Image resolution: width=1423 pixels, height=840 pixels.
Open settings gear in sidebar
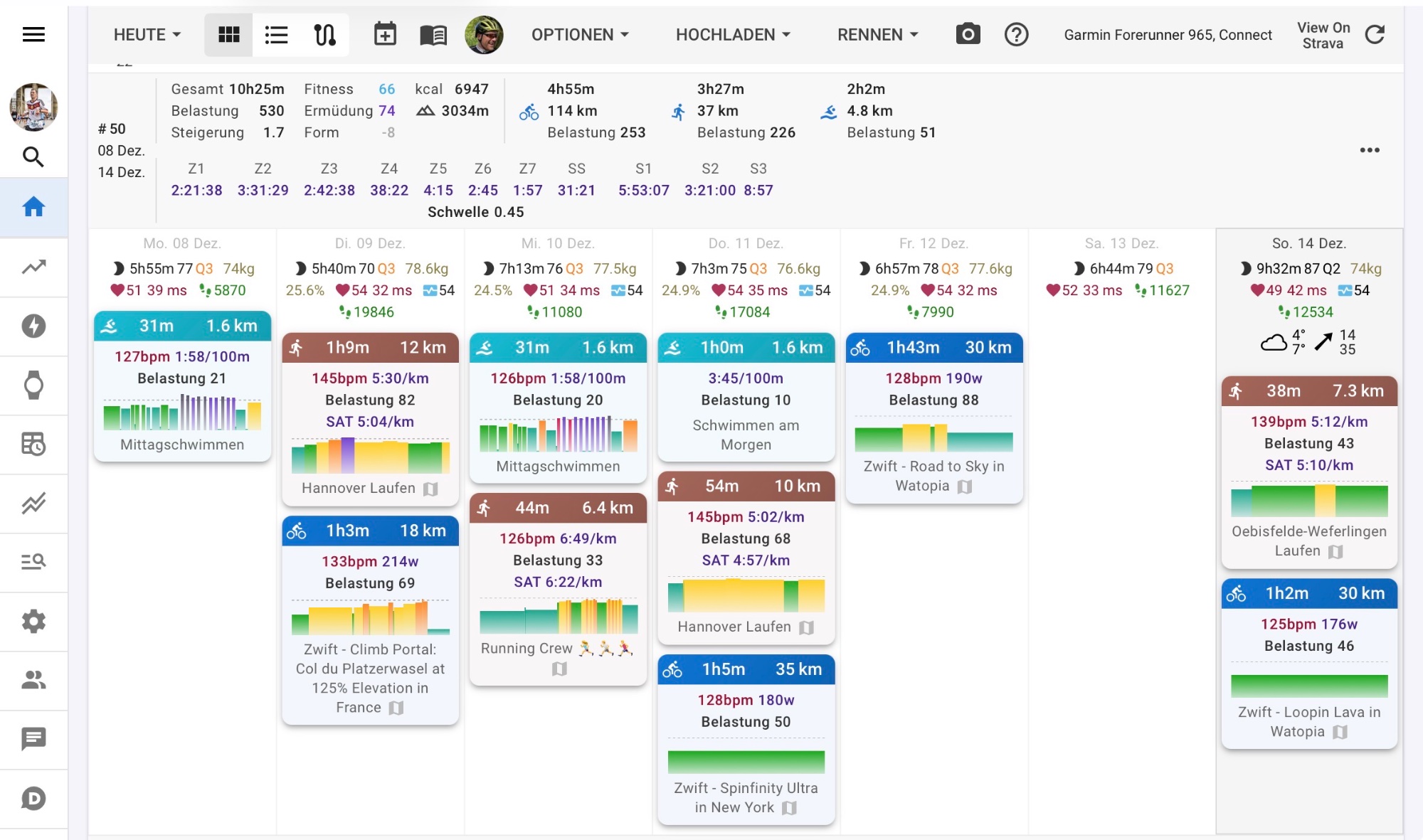coord(33,621)
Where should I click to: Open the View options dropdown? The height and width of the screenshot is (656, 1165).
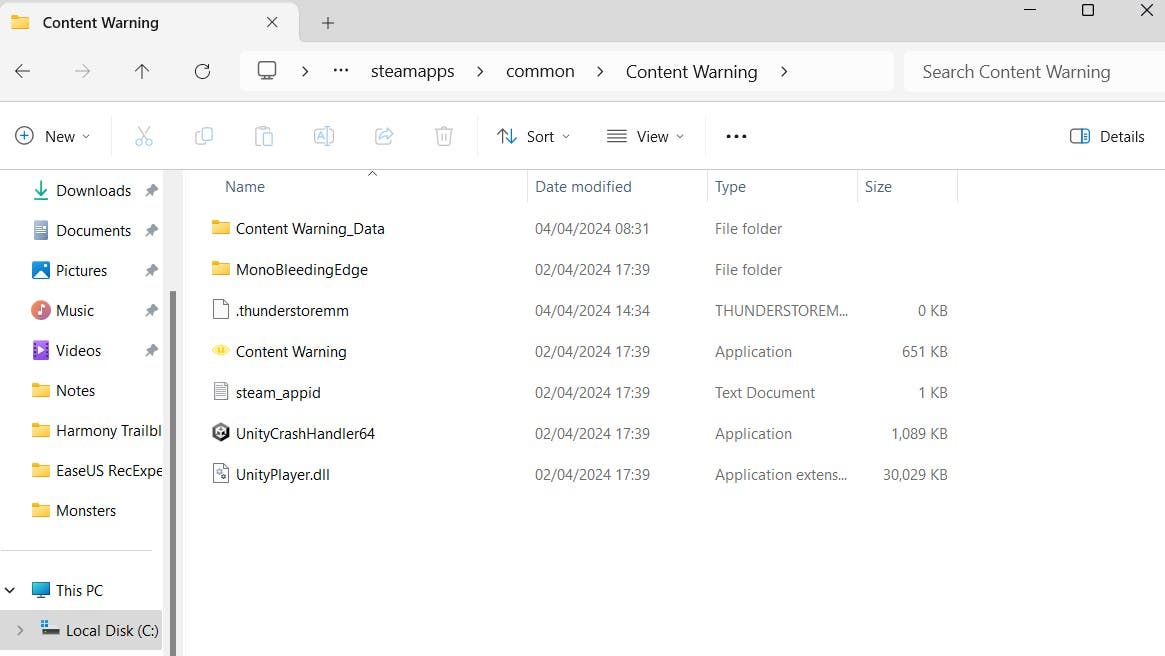(x=646, y=136)
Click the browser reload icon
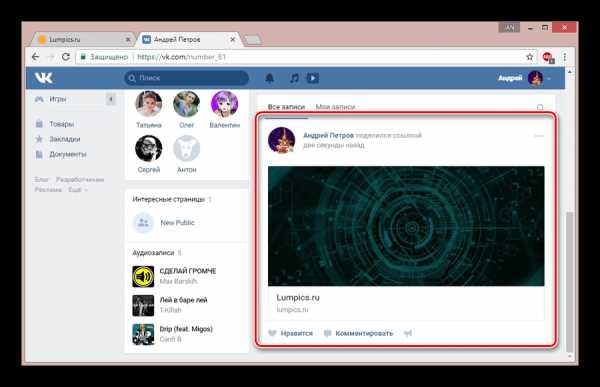The width and height of the screenshot is (600, 387). (66, 57)
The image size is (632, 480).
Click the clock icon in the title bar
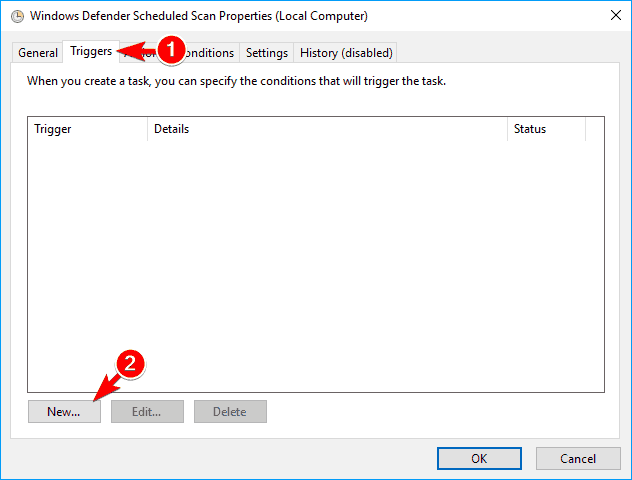coord(16,16)
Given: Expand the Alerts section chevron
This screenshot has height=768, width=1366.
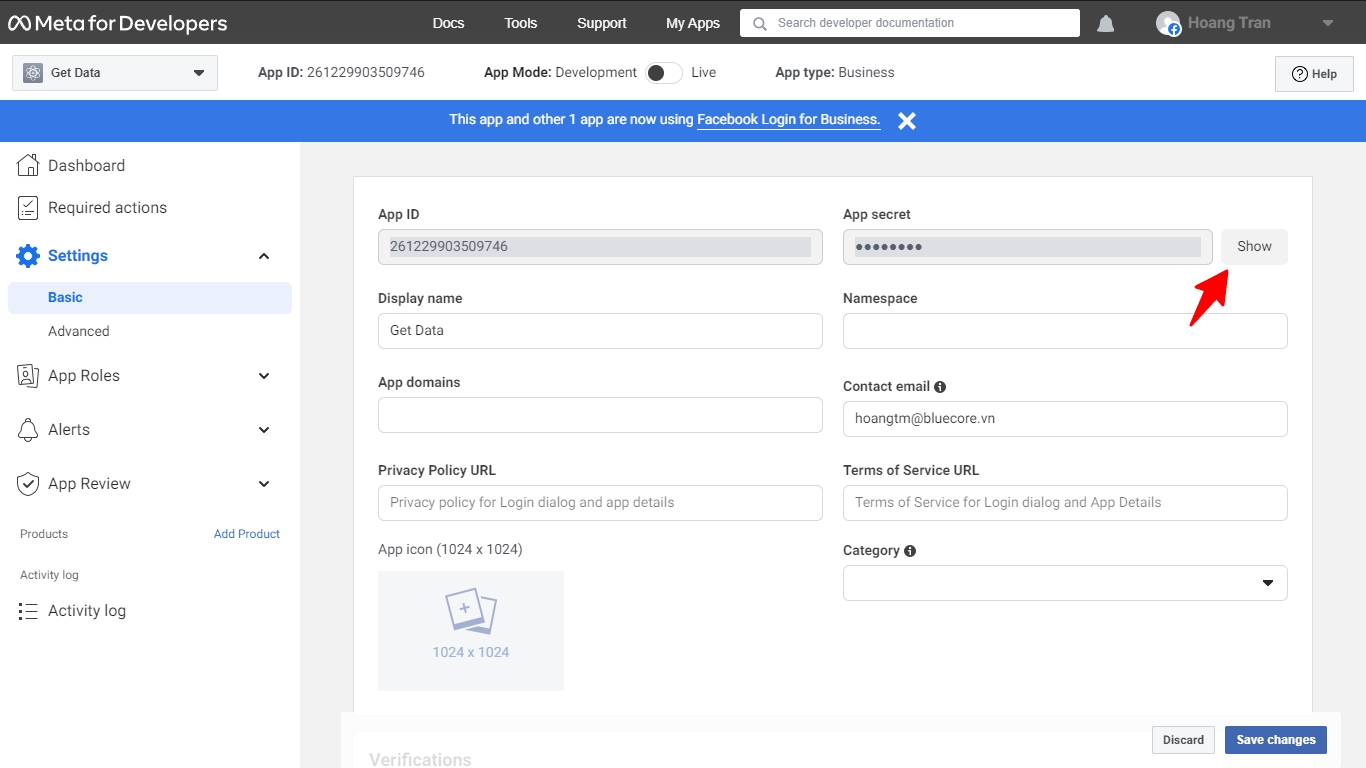Looking at the screenshot, I should click(264, 430).
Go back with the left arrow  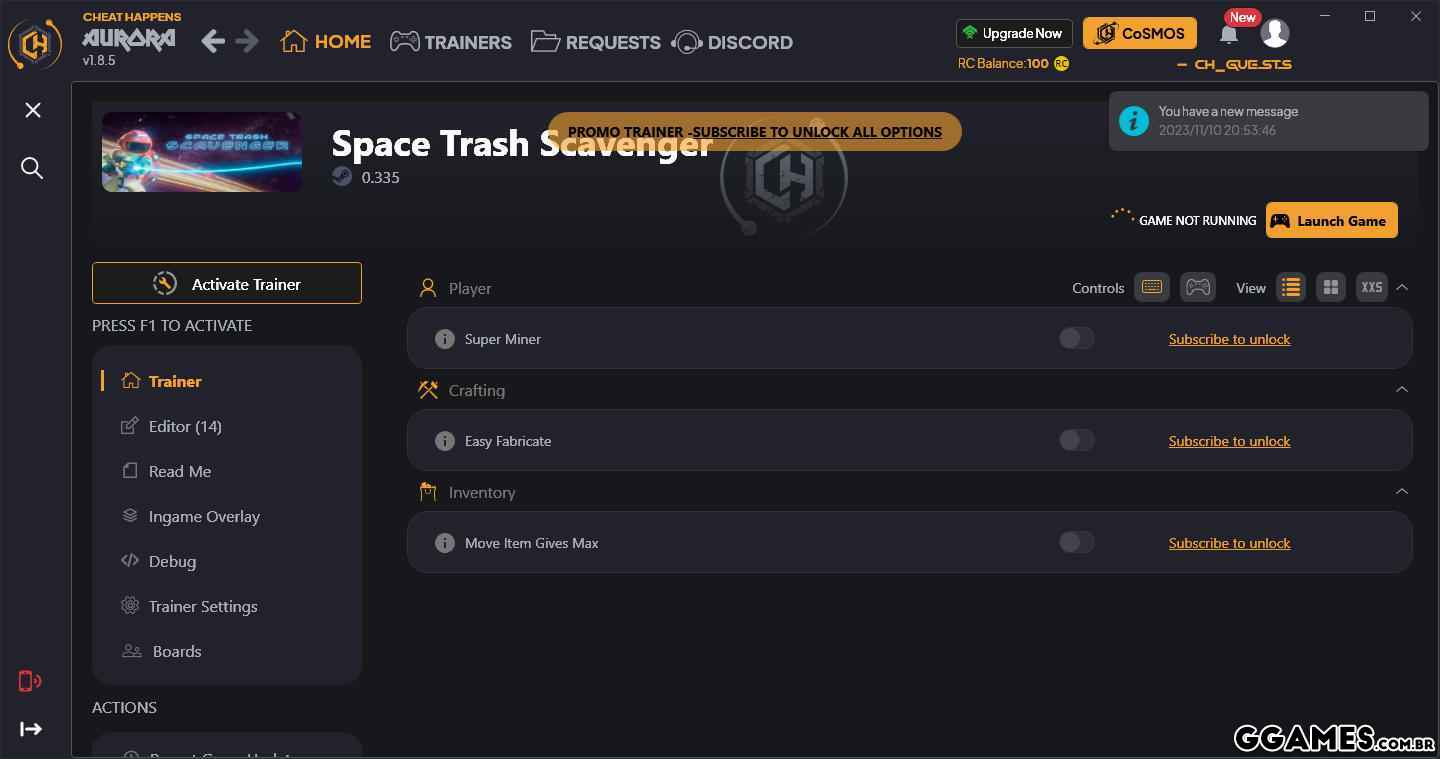coord(212,41)
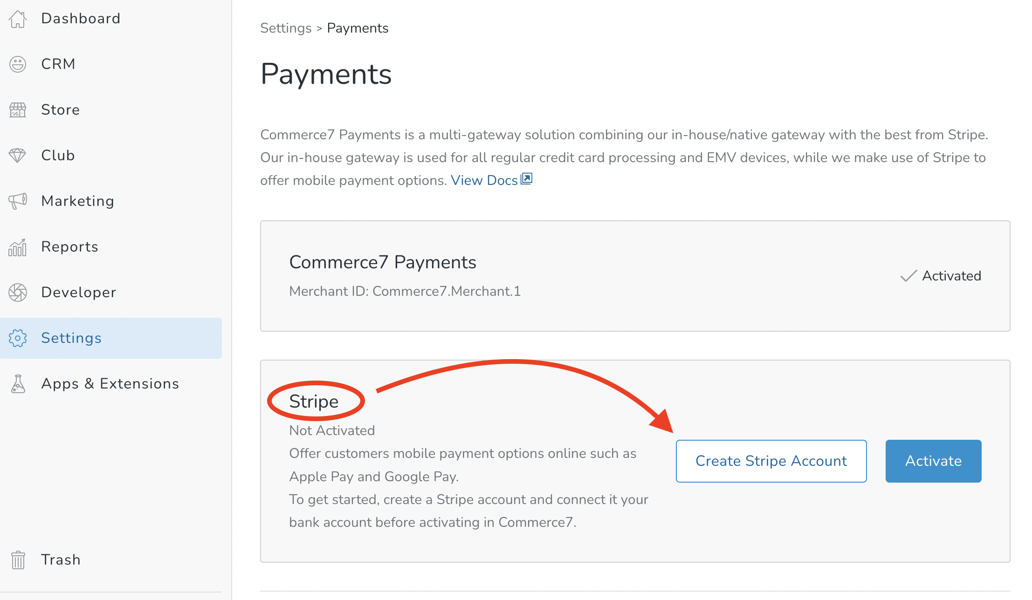
Task: Open the Reports bar-chart icon
Action: 17,246
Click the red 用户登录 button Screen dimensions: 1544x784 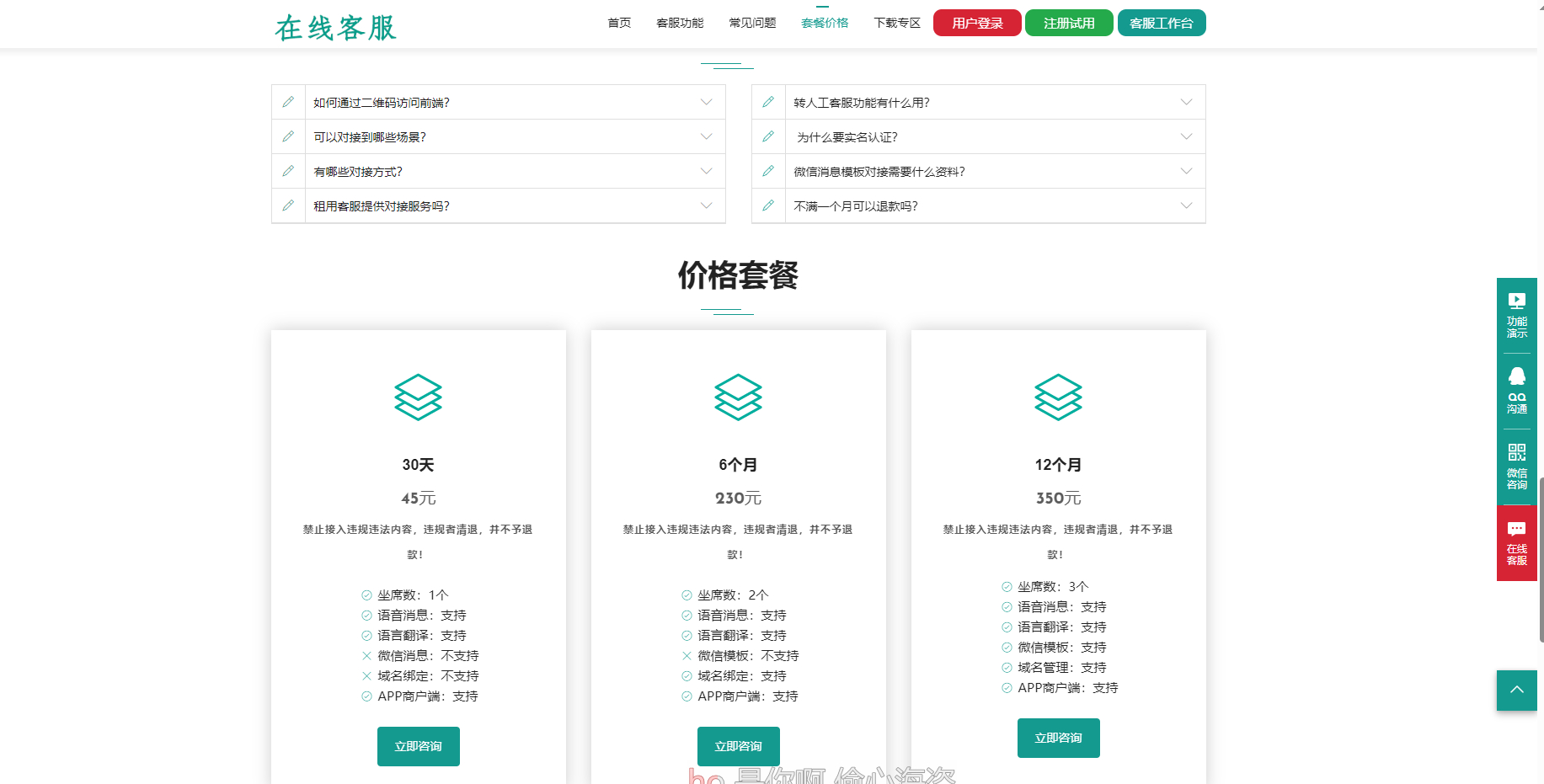(977, 23)
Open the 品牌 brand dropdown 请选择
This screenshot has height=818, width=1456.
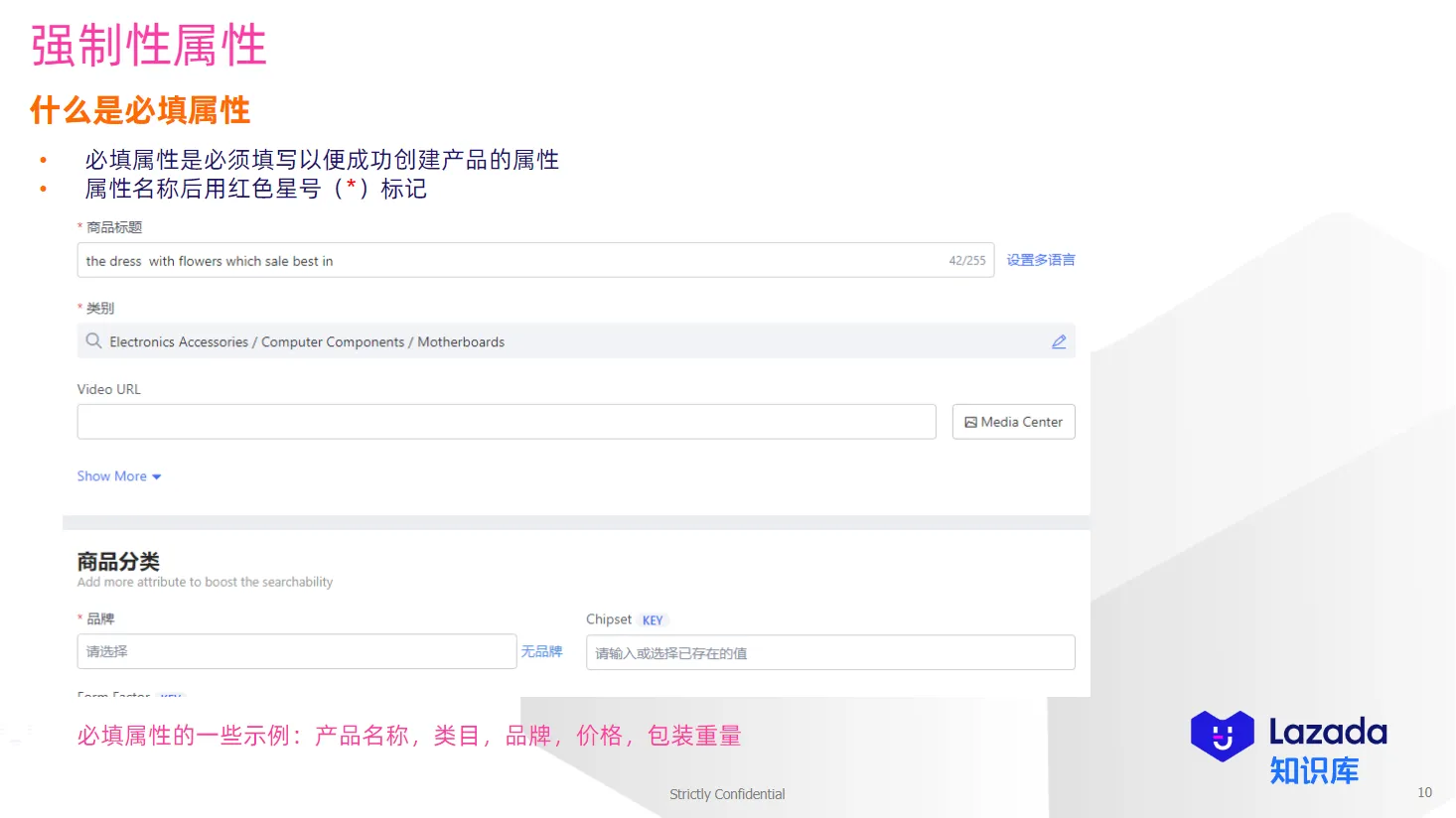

▶ **Directive**: Which lines in the listing above contain the string "icon", with case matching exactly? Copy each such line in full.

▶ **Complete output**:
Click the browser reload icon
Click the clock icon in the title bar
Task: Open the Reports bar-chart icon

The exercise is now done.